Im ersten Teil dieser Serie waren wir zu dem Schluss gekommen, dass der direkteste Weg zu potenziell niveauvoller deutschsprachiger IF derzeit vermutlich über die auch auf den JADE-Seiten vorgestellten Autorensysteme Inform oder T.A.G. führt.


Inform

Wer kein Microsoft-OS benutzen oder emulieren kann oder will oder unbedingt formatierten Text, Grafik, Sound oder Windowing integrieren möchte, wird vermutlich zu Inform greifen müssen und ist damit in bester Gesellschaft: Inform hat, gefolgt von TADS 2, die Mehrzahl der IF-Competition-Gewinner hervorgebracht. Dass Inform flexibler und mächtiger ist als T.A.G. und die meisten anderen Autorensysteme, ist unbestritten. Die Inform-Sprache implementiert ein typisches IF-Objektmodell mit Vererbung, Member-Variablen, -Methoden und binären -Attributen und einer »Eltern/Kind«-Objektverschachtelungslogik und ähnelt ansonsten C und verwandten Allzwecksprachen - wenn auch nicht ohne syntaktische Abkürzungen und Eigenarten, unter anderem bei den Operatoren und der Deklaration von Funktionen (hier Routinen genannt).
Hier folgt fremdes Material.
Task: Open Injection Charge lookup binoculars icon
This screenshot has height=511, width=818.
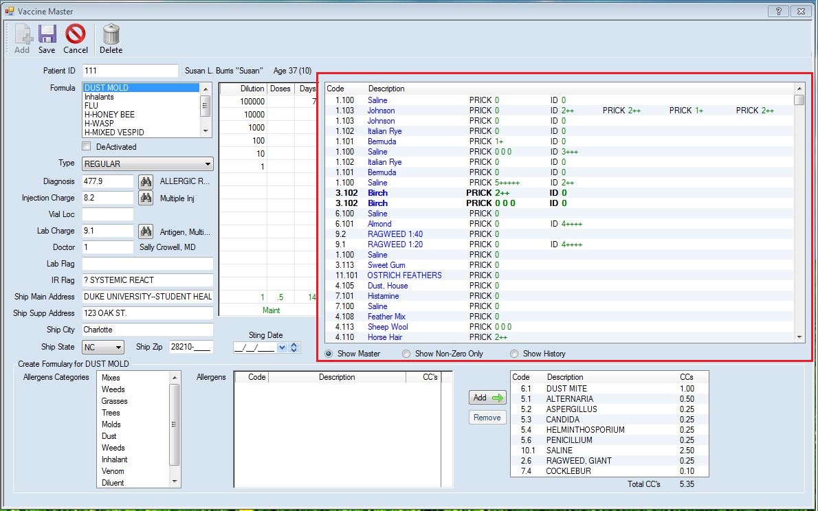Action: click(x=146, y=198)
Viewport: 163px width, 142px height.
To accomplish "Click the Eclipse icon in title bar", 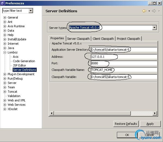I will point(3,3).

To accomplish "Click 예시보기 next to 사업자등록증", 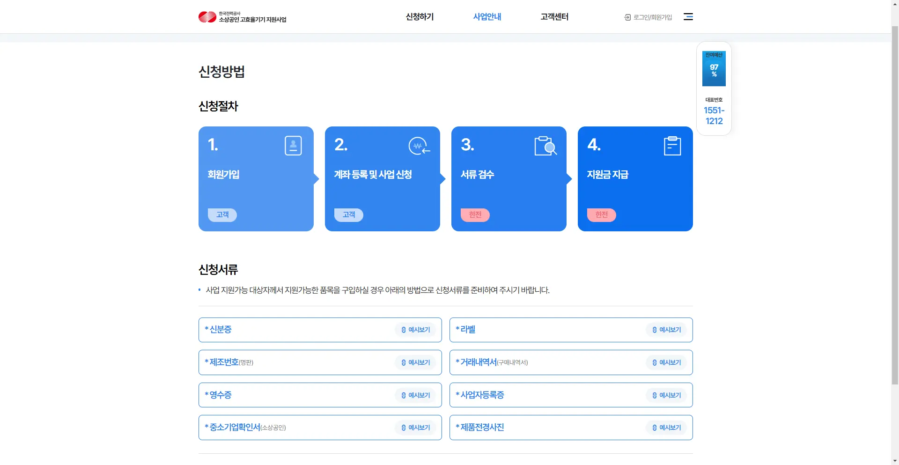I will pyautogui.click(x=667, y=395).
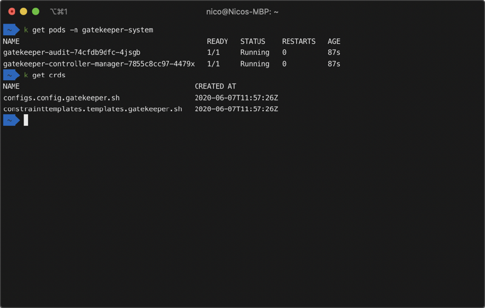The width and height of the screenshot is (485, 308).
Task: Select the gatekeeper-controller-manager pod name
Action: (x=99, y=64)
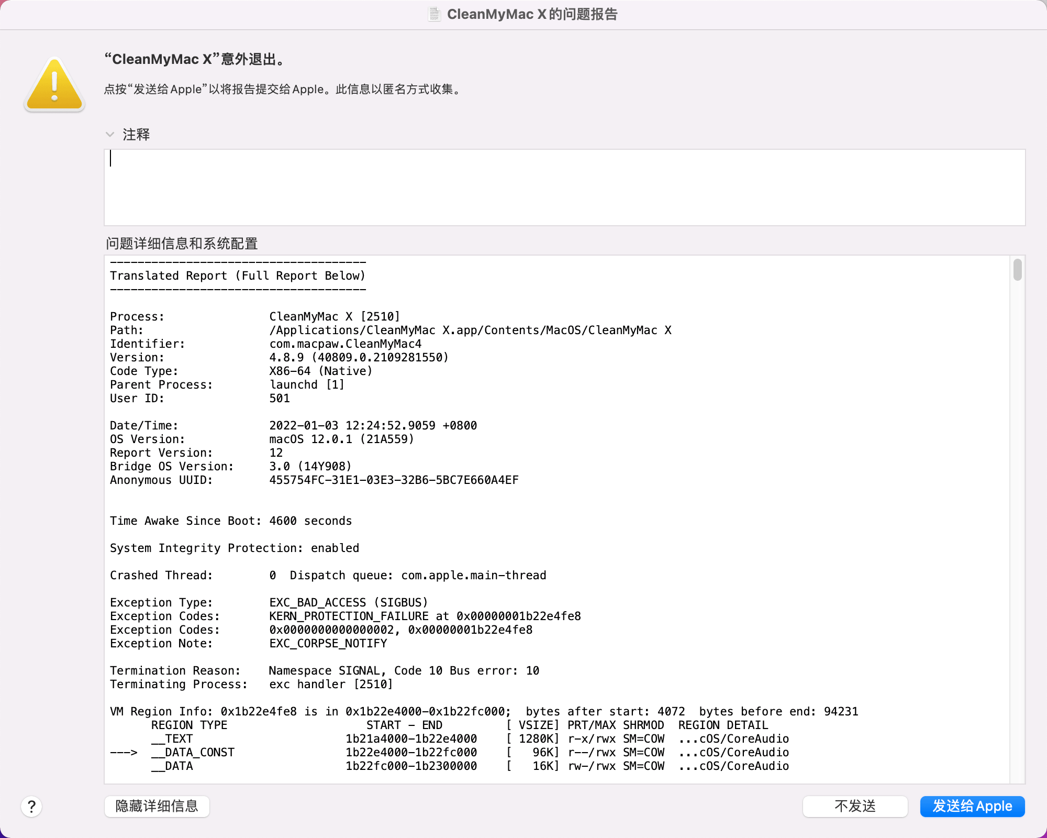Click the 注释 section label
Screen dimensions: 1047x838
click(136, 135)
Auch die über Jahre gewachsene Inform-Standard-Library kann verwirren: So macht sie wenig Gebrauch von Informs Objektorientiertheit, tut standardmäßig erst mal so, als stünde man sogar auf freiem Feld in einem ummauerten (wenngleich immateriellen) Oktagon (man gebe einmal »look northwest« ein), Wechsel von der zweiten zur ersten oder dritten Person oder das Herumkommandieren von NPCs scheinen umständlicher als nötig, und auch der Umgang mit Strings gestaltet sich weitaus komplizierter, als man es bei einer IF-Sprache erwarten würde.

Doch davon sollte man sich nicht abhalten lassen - gegen jedes Problem scheint es die eine oder andere Library-Erweiterung zu geben, Tutorien und Code-Beispiele finden sich zuhauf, das liebevoll geschriebene Inform Designer's Manual (DM4) und ein fast schon kindgerechter Inform Beginner's Guide sind sogar in gedruckter Form erhältlich, und bei Problemen helfen die Newsgroup rec.arts.int-fiction oder das if-de-Forum - was nicht heißen soll, dass man sich nicht vorher selber ein wenig Mühe gegeben haben sollte.
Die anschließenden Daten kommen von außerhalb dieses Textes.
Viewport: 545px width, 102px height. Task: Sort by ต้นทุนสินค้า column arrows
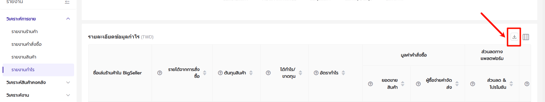tap(251, 73)
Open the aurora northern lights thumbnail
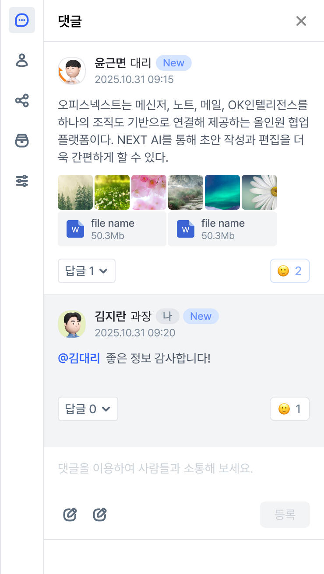This screenshot has height=574, width=324. (222, 192)
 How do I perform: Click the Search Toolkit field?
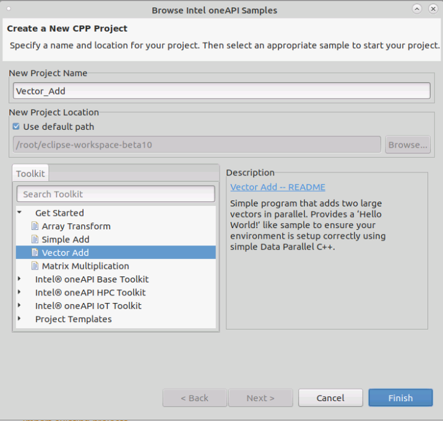(x=116, y=194)
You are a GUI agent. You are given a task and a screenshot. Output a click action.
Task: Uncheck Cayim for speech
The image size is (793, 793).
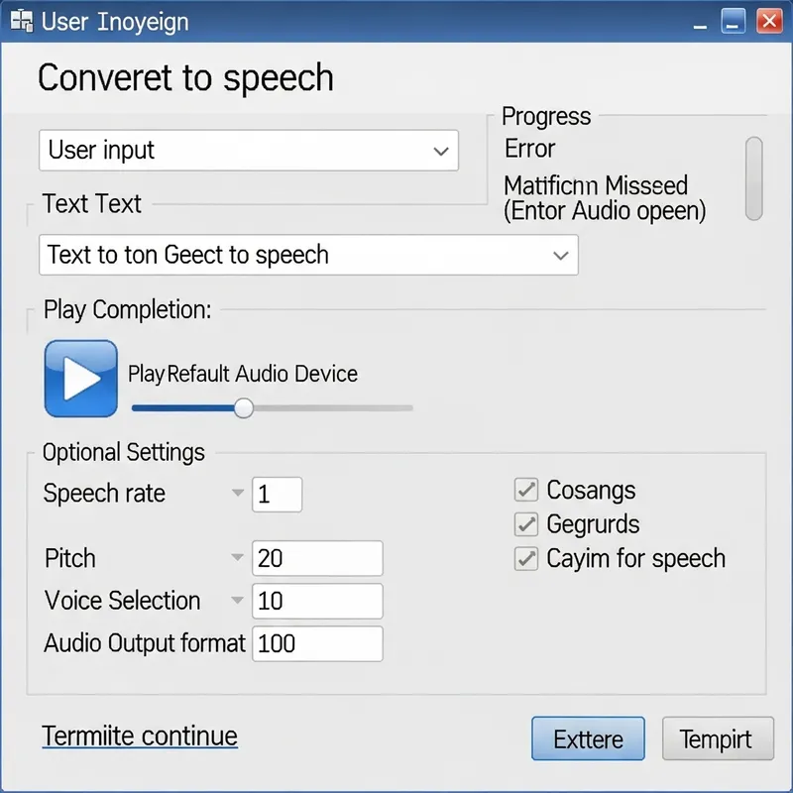[x=525, y=558]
Inform-Quelltexte lassen sich entweder für Infocoms Z-Machine oder Andrew Plotkins Glulx-VM kompilieren. Ein so genannter Biplatform-Compiler handhabt beides. Z-Code-Interpreter gibt es für nahezu alles, was in einem Atemzug bis sechzehn zählen kann - neben Windows, Mac und Unix(-Clones) werden auch Palm, PocketPC, EPOC, Amiga, Atari, BeOS und viele andere Plattformen bedient (sogar der Gameboy). Die Glulx-VM ist noch nicht so verbreitet, aber deutlich leistungsfähiger: Der Umgang mit Multimedia-Elementen ist einfacher und flexibler als bei der antiken Z-Machine, und ohne deren Speichergrenzen sind auch übergroße Spiele möglich. Als Debugger steht neben einigen Debug-Verben die Infix-Library zur Verfügung, die in ein Spiel hineinkompiliert werden kann und einige Kommandos zur In-Situ-Analyse und -Modifikation bereitstellt.

Weiterführende Links:
Eher noch als die Inform-Homepage bieten die Seiten von Roger Firth mit diversen FAQs und massenweise Referenzmaterial einen guten Ausgangspunkt. Die deutsche Inform-Library liegt im Texfire-Archiv, als Einstiegshilfe bietet sich die deutsche Übersetzung des Beginner's-Guide-Spiels Wilhelm Tell an. Die Source-Codes einiger komplexerer Spiele finden sich im games/source/inform/ -Verzeichnis des IF-Archivs.

Als Demos:
Metamorphoses, Varicella, My Angel und viele andere. Auf deutsch: Starrider.


T.A.G.

Der »Text-Adventure-Generator« T.A.G. ist deutlich simpler, Einsteigern gegenüber aber auch freundlicher als Inform. Ähnlich wie ALAN sich am Englischen orientiert, orientiert sich T.A.G. stilistisch am Deutschen:

     wenn (bed1) und (bed2) dann
         text 'Beide Bedingungen sind wahr.'
     sonst
         text 'Mindestens eine Bedingung ist unwahr.'
     ende

Logisches Denken wird also nach wie vor vorausgesetzt, Programmiererfahrung eher nicht. Unter Umständen kann diese sogar hinderlich sein - etwa, wenn man sich darauf verlässt, Funktionen mit Parametern und Rückgabewerten schreiben oder Objekte nach Belieben mit Methoden ergänzen zu können (bei T.A.G. wird zwangsläufig viel mit globalen Variablen gearbeitet, und nur bestimmte Objekteigenschaften können statt eines fixen Wertes auch »Ausführungsblöcke« enthalten).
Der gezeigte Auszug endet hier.